NEW YORK (AP) - Frito-Lay wants a bite of Taco Bell's popular Doritos Locos Tacos.
The snack food giant plans to roll out Doritos in a "Taco Bell" flavor as a limited-time product this spring, aiming to capitalize on the popularity of the Doritos-flavored tacos introduced by Taco Bell last year.
Ann Mukherjee, chief marketing officer for Frito-Lay North America, said it will mark the first time Doritos are branded with the logo of a national restaurant chain.
Nacho Cheese Doritos Locos Tacos has been one of the biggest new menu items in recent times, with Taco Bell selling more than 300 million of the tacos with Doritos-flavored shells since their introduction in March.

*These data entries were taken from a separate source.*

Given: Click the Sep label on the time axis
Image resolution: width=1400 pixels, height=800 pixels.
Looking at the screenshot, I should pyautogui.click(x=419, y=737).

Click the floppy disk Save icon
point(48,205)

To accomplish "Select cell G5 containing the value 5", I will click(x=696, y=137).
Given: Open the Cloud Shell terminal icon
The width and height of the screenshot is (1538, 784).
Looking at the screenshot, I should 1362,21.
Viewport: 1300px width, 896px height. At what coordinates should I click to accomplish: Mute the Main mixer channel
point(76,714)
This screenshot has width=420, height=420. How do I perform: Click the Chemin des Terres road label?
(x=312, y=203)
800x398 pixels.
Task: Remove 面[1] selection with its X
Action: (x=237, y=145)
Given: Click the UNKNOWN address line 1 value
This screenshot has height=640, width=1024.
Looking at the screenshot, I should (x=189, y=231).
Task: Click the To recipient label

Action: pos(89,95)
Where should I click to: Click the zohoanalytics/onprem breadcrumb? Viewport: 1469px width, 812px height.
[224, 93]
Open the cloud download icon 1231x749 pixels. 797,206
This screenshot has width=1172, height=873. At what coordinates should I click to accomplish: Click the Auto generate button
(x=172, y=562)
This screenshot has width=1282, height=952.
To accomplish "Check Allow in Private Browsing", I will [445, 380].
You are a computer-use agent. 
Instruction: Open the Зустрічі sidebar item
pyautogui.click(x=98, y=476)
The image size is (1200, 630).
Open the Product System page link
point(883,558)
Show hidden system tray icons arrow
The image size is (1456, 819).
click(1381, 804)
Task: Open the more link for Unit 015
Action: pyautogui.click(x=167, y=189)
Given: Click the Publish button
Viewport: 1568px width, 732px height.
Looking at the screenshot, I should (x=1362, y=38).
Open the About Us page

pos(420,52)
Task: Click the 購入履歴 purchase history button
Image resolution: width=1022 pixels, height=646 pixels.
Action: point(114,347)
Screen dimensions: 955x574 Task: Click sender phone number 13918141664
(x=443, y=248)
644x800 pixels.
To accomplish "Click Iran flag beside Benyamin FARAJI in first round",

They were such a hit that Taco Bell postponed a follow-up Cool Ranch flavor to early this year to make sure there was enough capacity to make the shells. The chain also plans to introduce a taco in "Flamos" flavor, a Doritos variety available only in select regions of the country.
The offerings reflect the unique bonds between Yum Brands, which owns Taco Bell, and PepsiCo, which owns Frito-Lay.
PepsiCo spun off Taco Bell, KFC and Pizza Hut more than 15 years ago but the three chains still serve PepsiCo drinks and executives collaborate in other ways.
The idea for the Doritos Locos Tacos, for example, came about in early 2010 when Taco Bell CEO Greg Creed visited Frito-Lay executives in Plano, Texas, to discuss how to celebrate the chain's 50th anniversary in 2012.
Since Frito-Lay didn't have a production line for the flavored shells at the time, Doritos seasoning was sprayed onto regular taco shells so executives could get of sense of how they'd taste. Creed said he knew right away it would be a hit.
"You know you've got a big idea when you don't have to explain it," said Creed, who has been with the restaurant chains since they were owned by PepsiCo. Creed noted that the mutual trust between the companies meant the project was based on "a handshake" in the early days.
Doritos Locos Tacos now account for about a quarter of all taco sales at Taco Bell, according to Creed. Without giving details, Mukherjee said in a separate interview that Doritos Locos Tacos have also boosted sales for Frito-Lay, which supplies taco shells for Taco Bell.
A variety of flavors were tested for the Doritos Locos Tacos before executives settled on Nacho Cheese, which is by far the most popular Doritos flavor; Cool Ranch is second. But Frito-Lay didn't want its Doritos name on just any taco shell, so it created a special, crunchier shell for the Doritos Locos Tacos.
"They wanted it to have that teeth-rattling crunch," Creed said.
To mimic the taste of Doritos Locos Tacos, Mukherjee said the Taco Bell-branded Doritos this spring will be a combination of Nacho Cheese flavor and taco flavor. Their release could be intended to capitalize on the much-anticipated rollout of Cool Ranch shells, although Taco Bell hasn't specified when that will be.
The partnership is likely to continue paying off for both companies, with Creed saying Taco Bell plans to keep looking for new Doritos flavors for its tacos. Taco Bell also works with PepsiCo to offer unique soft drinks, such as Mountain Dew Baja Blast.
The enduring relationship between PepsiCo and Yum was even captured in an exchange on Twitter last fall when Pepsi tried to engage customers on Twitter by asking them to fill in the blank: "After school snack: Pepsi and ______."
Taco Bell responded with the suggestion, "Taco Bell."
Pepsi shot back with, "There's no better answer. (hash)truth."